1. What is the von Willebrand Factor and what is its role in haemostasis? (2 marks)

Answer 1

Von Willebrand Factor (vWF) is a glycoprotein found in blood plasma and endothelia of cells (1 mark)

and its function in haemostasis is to bind other clotting factors, particularly F VIII and help initiate a series of reactions that lead to platelet activation and aggregation and eventually blood clotting. (1 mark)

Question 2

1. What is the difference between primary and secondary intention healing? (2 marks)

Answer 2

Primary intention healing occurs in wounds with dermal edges that are close together (e.g. a scalpel OR surgical incision) OR wound that is stitched. (1 mark)

Secondary intention healing occurs when the sides of the wound are not opposed – and so healing must occur from the bottom of the wound upwards OR a wound that is left open and allowed to heal by itself. (1 mark)

Question 3

1. What are the main FOUR stages of wound healing AND what processes occur in each stage (4 marks)

Answer 3

Haemostasis – first response to stop bleeding through the activity of platelets and cytokines to form a clot and cause vasoconstriction. (1 mark)

Inflammation – specialized cells of the immune system remove dead cells and provide protection from infection, also cause local swelling and inflammation. (1 mark)

Proliferation - proliferation of new cells that make the extracellular matrix of the tissue (fibroblasts in the case of the dermis and keratinocytes for the epidermis) to rebuild new tissue.(1 mark)

Remodelling – remodelling of collagen fibres in the extracellular matrix rebuilds the durability and characteristics of the original tissue and creates the scaffolding for the rigid sealing of the wound. (1 mark)

Question 4

1. What is sepsis AND how can it lead to multiple organ failure? (2 marks)

Answer 4

• Sepsis is a rare life-threatening condition that can develop rapidly from an infection (1/2 mark).
• When the immune system overacts to an infection this initiates a series of reactions including widespread inflammation (1/2 mark).
• This can cause a significant decrease in blood pressure (1/2 mark) reducing the blood supply to vital organs and starving them of oxygen (1/2) which can lead to multiple organ failure.

Question 5

which type of infection is sepsis caused / triggered by?

Answer 5

Mostly endotoxin*-releasing gram -ve bacteria

*Endotoxins: complex lipopolysaccharides (LPS) which form a part of the outer cell wall of all gram –ve bacteria and are responsible for the organization and stability of the cell wall.

Question 6

what is the major complication of sepsis?

what is septic shock? [1]

Answer 6

•Multisystemic organ failure: Failure of 2 or more vital organ systems

•Septic shock: systemic hypotension and disturbed microcirculation perfusion, and direct tissue toxicity caused by the inflammatory immune response

Question 7

what are risk factors for sepsis? [5]

Answer 7

Extremes of age
frailty
immunocompromised and immunosuppression
recent trauma or surgery
breached skin integrity

Question 8

define gangrene [1]

where does it usually occur [1]

what are the two main types? [2]

Answer 8

• Definition: A clinical condition of ischaemic and necrotic tissue.
• Location: Often circumferential around a digit/extremity.

Types:
•Dry gangrene: Inadequate blood supply resulting in green/purplish/black discolouration, dryness and shrinkage.
E.g.

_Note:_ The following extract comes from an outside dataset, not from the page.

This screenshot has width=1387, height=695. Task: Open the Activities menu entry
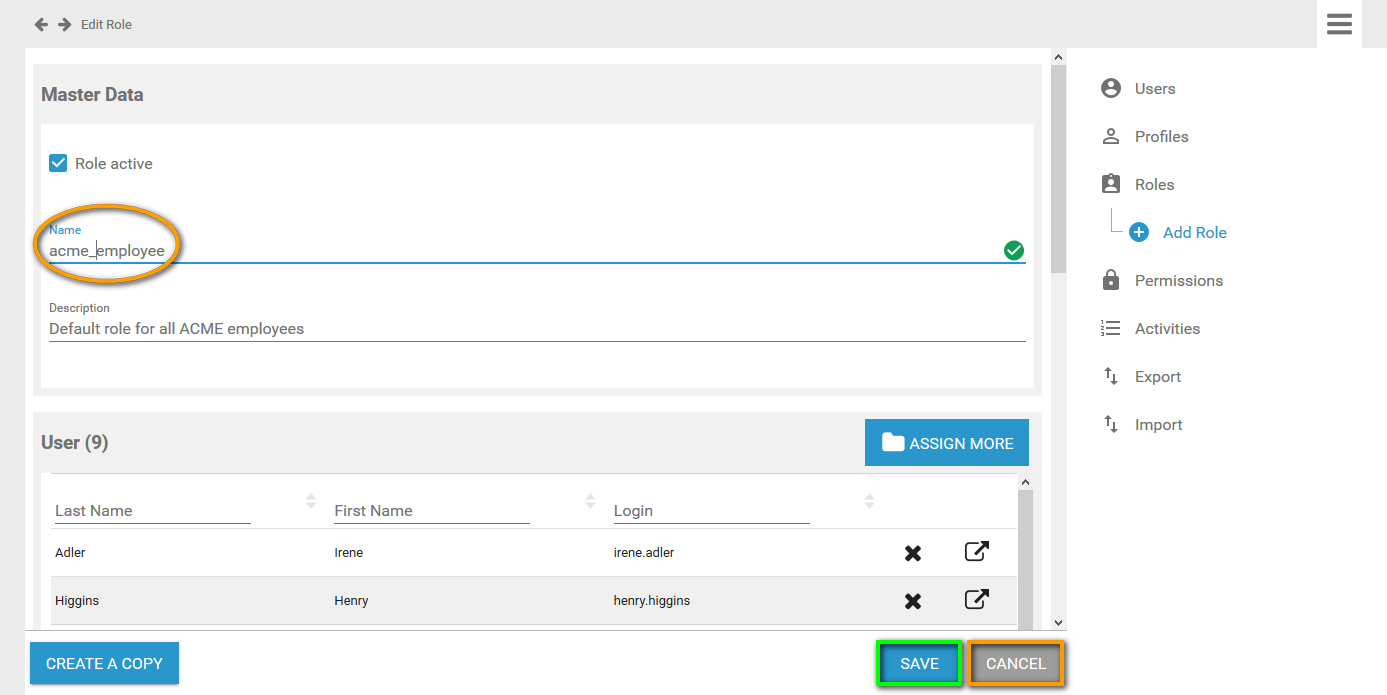[x=1166, y=329]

Diabetes mellitus, arteriosclerosis / peripheral artery disease, tobacco smoking, traumatic injury (e.g. burns, penetrating injury), frostbite

•Wet gangrene: Bacterial infection à blistering, discharge, erythematous, foul odour

Question 9

what is initial response to getting cut? [2]

Answer 9

Inflammatory response

•Mast cells release histamine –> Inflammation, Vasodilation and increased capillary permeability to recruit phagocytes (macrophages and neutrophils)–> Redness and swelling

Question 10

what is the innate immunity response after inital response to infection?

Answer 10

1. Phagocytosis by Antigen-Presenting Cells (APCs)
Dendritic cells and macrophages non-specifically phagocytose pathogen, using Pattern Recognition Receptors (PRRs) to recognise Pathogen-Associated Molecular Patterns (PAMPs)

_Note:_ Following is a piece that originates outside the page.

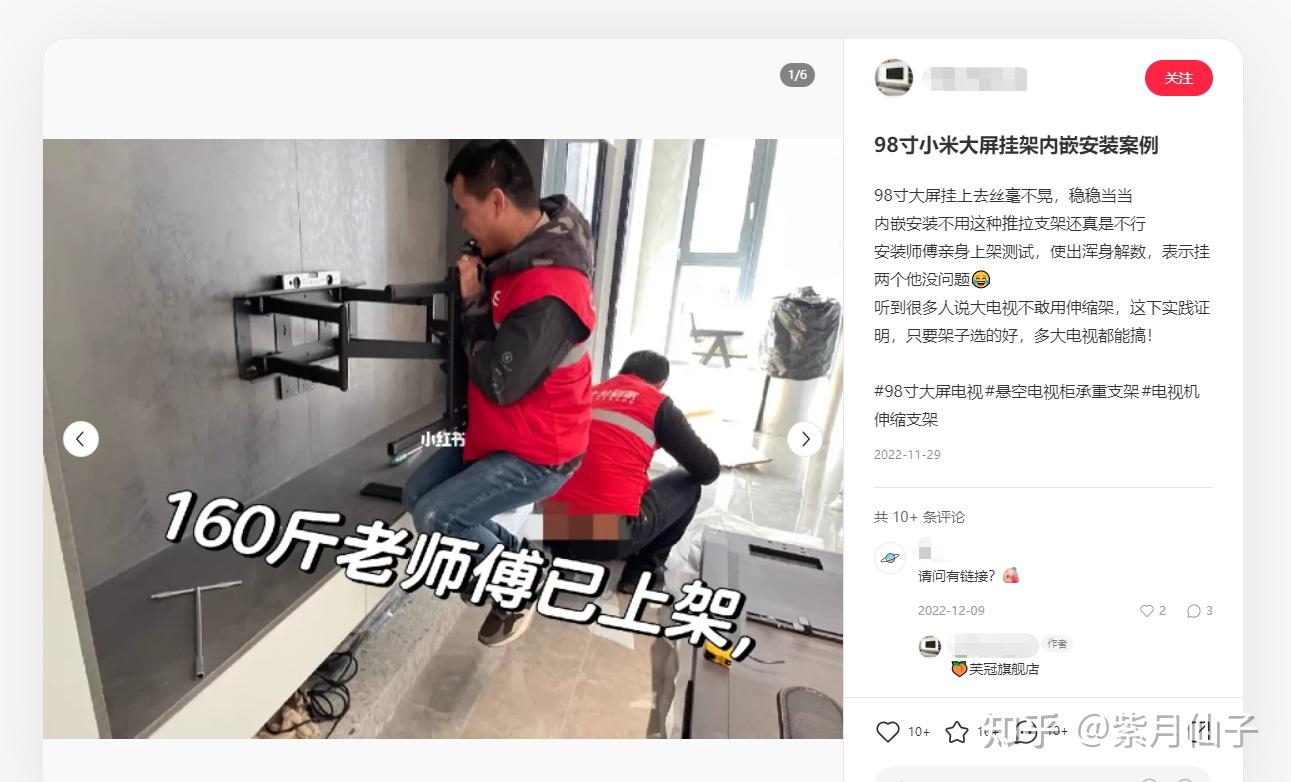Viewport: 1291px width, 782px height.
Task: Follow the author with the red 关注 button
Action: coord(1179,78)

•E.g. PRRs: TLR-4 (Lipopolysaccharides (LPS) i.e. endotoxins), TLR-5 (Flagellin)

2. Activated APCs go to Lymph node to bind to active T-cells with MHC peptide and co-stimulatory molecules

Question 11

which TLRs are for LPS [1] & flagellin? [1]

Answer 11

•TLR-4 (Lipopolysaccharides (LPS) i.e. endotoxins), TLR-5 (Flagellin)

Question 12

what is adaptive immunity response to infection?

Answer 12

Adaptive immunity (specific)

•B-cells: Use BCR Ig to bind to foreign antigen –> Activation of B-cell –> Differentiate into plasma cells: secrete Ig with specificity of BCR e.g. IgM, G, E, A

•IgM is always the 1st antibody to be made before conversion to IgG!

•T-cells: Use TCR to bind to antigen on MHC of an APC

•Clonal expansion

Question 13

what causes lymph node swelling? [1]

Answer 13

1.T and B cell expansion causes LN swelling

Question 14

when can primary intention of healing only occur? [2]

Answer 14

when the wound is precise and there is minimal disruption to the local tissue and the epithelial basement membrane, e.g. surgical incisions.

Question 15

what are the key processes of haemostasis? [3]

Answer 15

1. Vasoconstriction to restrict blood flow to wound site
2. Formation of blood clot: Platelets adhere to sub-endothelium of injured site + coagulation cascade to reinforce platelet plug with fibrin mesh.
3. Platelets release growth factors to start healing process.

Question 16

what are the 3 key processes of inflammation? [3]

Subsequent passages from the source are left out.